Education and Training Required
Becoming a CRNA requires more education than almost any other nursing specialty. The path starts with earning a bachelor’s degree in nursing and becoming a registered nurse. Most CRNA programs require at least one year of critical care experience, typically in an intensive care unit, where nurses develop skills in managing ventilators, vasoactive medications, and unstable patients.

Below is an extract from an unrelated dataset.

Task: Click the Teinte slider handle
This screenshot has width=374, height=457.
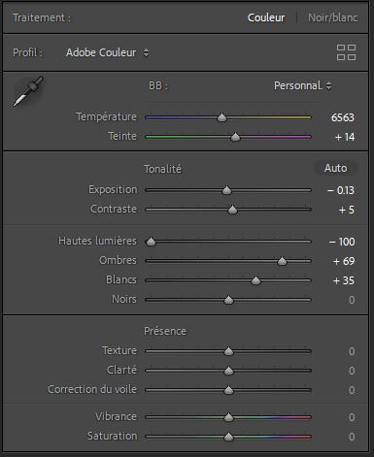Action: click(x=235, y=137)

CRNA programs themselves are rigorous, typically lasting three to four years. As of January 2025, all graduates of nurse anesthesia programs must hold a doctoral degree, either a Doctor of Nursing Practice (DNP) or a Doctor of Nurse Anesthesia Practice (DNAP). This transition was set in motion back in 2009 by the Council on Accreditation of Nurse Anesthesia Educational Programs, which stopped accrediting new master’s-level programs after 2015 and required all students entering programs from January 2022 onward to graduate at the doctoral level. After completing the program, graduates must pass a national certification exam to earn the CRNA credential.
Salary and Job Outlook
CRNAs are compensated significantly more than other advanced practice nurses. The median annual wage for nurse anesthetists was $223,210 in May 2024, compared to $129,210 for nurse practitioners and $128,790 for nurse midwives. That gap reflects the intensity of the training, the high-stakes nature of the work, and the level of autonomy CRNAs carry in clinical settings.
Demand for CRNAs remains strong. An aging population needing more surgical procedures, growth in outpatient surgery centers, and the ongoing need for anesthesia providers in rural communities all contribute to a favorable job market. The combination of job security, high compensation, and clinical independence makes it one of the most competitive advanced practice nursing careers to enter.